#### Short problem:
Duplicate the passage in the gardening post below, starting with "Brunnera macrophylla 'Silver Heart' Flowering" and going on through "a little mound.".

#### Excerpt:
Sunday, April 26, 2015

It's Alive! Panicum virgatum 'Northwind' Switch Grass

Whew! I'm very relieved that my Northwind switchgrass [Panicum virgatum 'Northwind'] is showing signs of life, meaning it survived the winter. I posted earlier about the different types of ornamental grasses in my yard, and how not all of them were awake because there are 'cool' and 'warm' season grasses. Northwind is a warm season grass, and is just barely showing signs of waking up this last week of April.

northwind switchgrass emerging

northwind switchgrass dormant
I transplanted and divided this grass into thirds last October. I got the plant on sale because it was late in the year, and I'm hoping to get 3 for the price of one!

The middle plant has just 1 tiny green shoot emerging - just barely alive, but that's all I need for it to come back and eventually turn into a whimsical 7 foot tall grassy screen.

Brunnera macrophylla 'Silver Heart' Flowering

After waking up around April 5, my Brunnera macrophylla 'Silver Heart' is growing fast (getting a bit leggy even) and has tiny blue flowers on top. I thought this was going to look more like a hosta when I bought it, but it's growing vertical into a little mound.

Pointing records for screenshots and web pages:
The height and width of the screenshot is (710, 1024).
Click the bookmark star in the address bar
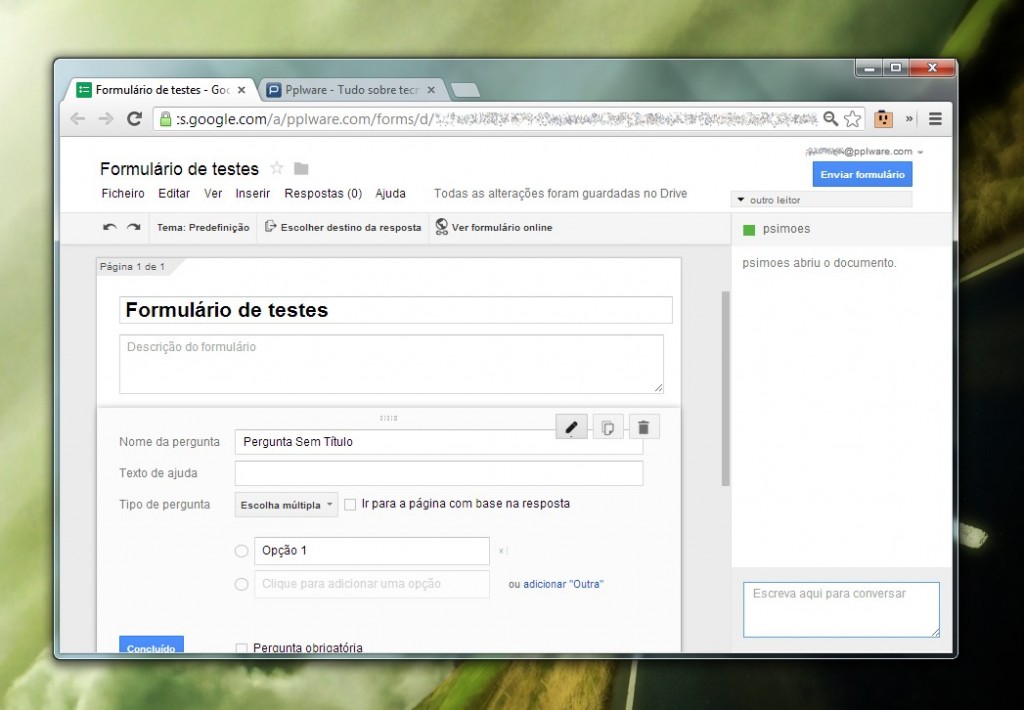(x=853, y=118)
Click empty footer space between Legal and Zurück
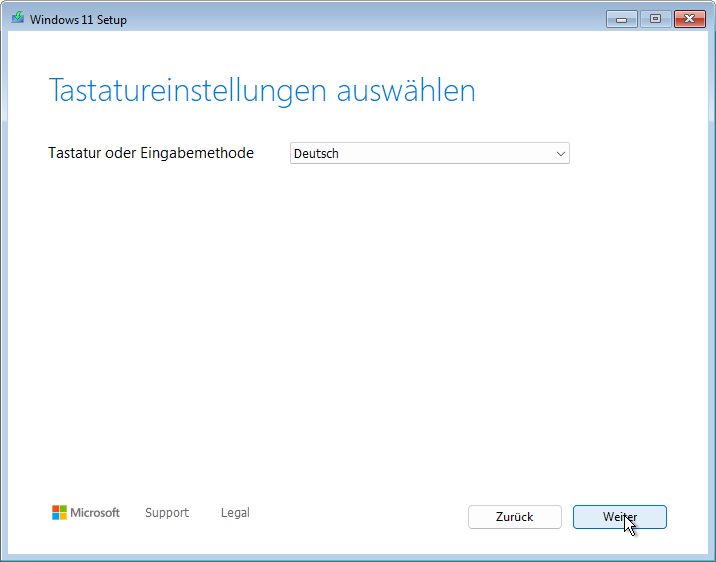Image resolution: width=716 pixels, height=562 pixels. click(x=360, y=515)
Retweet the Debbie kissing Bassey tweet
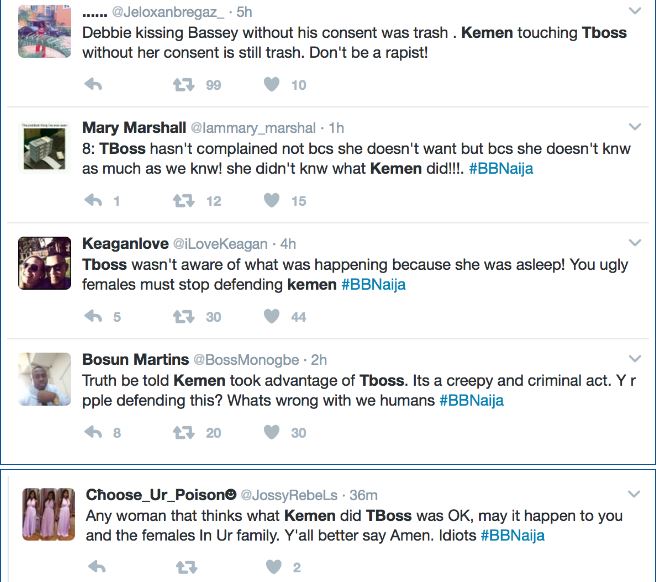This screenshot has height=582, width=658. click(184, 85)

#### Answer to this problem:
Brunnera macrophylla 'Silver Heart' Flowering

After waking up around April 5, my Brunnera macrophylla 'Silver Heart' is growing fast (getting a bit leggy even) and has tiny blue flowers on top. I thought this was going to look more like a hosta when I bought it, but it's growing vertical into a little mound.